Dandara Tonantzin teve sua candidatura à presidência do diretório estadual indeferida por falta de quitação de dívidas eleitorais Política, Minas Gerais, PT (Partido dos Trabalhadores) CNN Brasil
A segunda instância do TJDFT (Tribunal de Justiça do Distrito Federal e Territórios) derrubou, nesta segunda-feira (7), uma decisão liminar e estabeleceu que o PT (Partido dos Trabalhadores) realize eleições no diretório de Minas Gerais.
A decisão derruba a liminar concedida após acionamento da Justiça pela deputada federal Dandara Tonantzin, que compõe a sigla. Ela teve sua candidatura à presidência do diretório estadual de Minas indeferida por falta de quitação de dívidas eleitorais.
Procurada pela CNN, o gabinete da deputada informou que vai se manifestar somente após o resultado de uma reunião da Executiva Nacional que tratará sobre o tema.

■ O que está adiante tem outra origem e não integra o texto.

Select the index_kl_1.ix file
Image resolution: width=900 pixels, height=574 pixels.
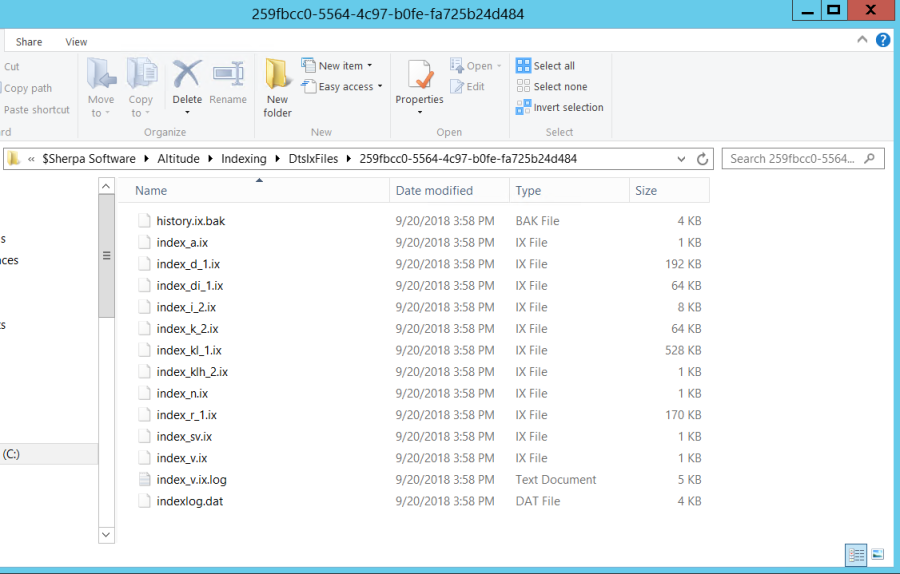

A decisão é assinada pelo desembargador Roberval Casemiro Belinati. O processo está em segredo de Justiça.
Na decisão desta segunda, o desembargador justifica que o erro na quitação das dívidas eleitorais ocorreu por falta de saldo na conta e não por falha do sistema bancário, como alegado pela defesa da deputada. A dívida envolvida soma mais de R$ 130 mil.
“Portanto, não se mostra provável a alegação de invalidade das decisões partidárias que indeferiram a candidatura da agravada”, afirmou o desembargador.
Com a medida, fica anulado o entendimento anterior que havia autorizado, no último sábado (5), a inclusão do nome da deputada nas cédulas para votação. O diretório estadual anunciou o adiamento das eleições em razão da decisão inicial.
Ontem, o presidente interino do PT, Humberto Costa, avaliou que o acionamento da Justiça, por parte de Dandara, foi um “equívoco”.
“Sou da opinião de que o partido tem sua autonomia, né? As decisões são todas tomadas por maioria. Nesse caso, foi por uma maioria muito significativa do Diretório Nacional, e eu acho que foi um equívoco essa judicialização”, defendeu na ocasião.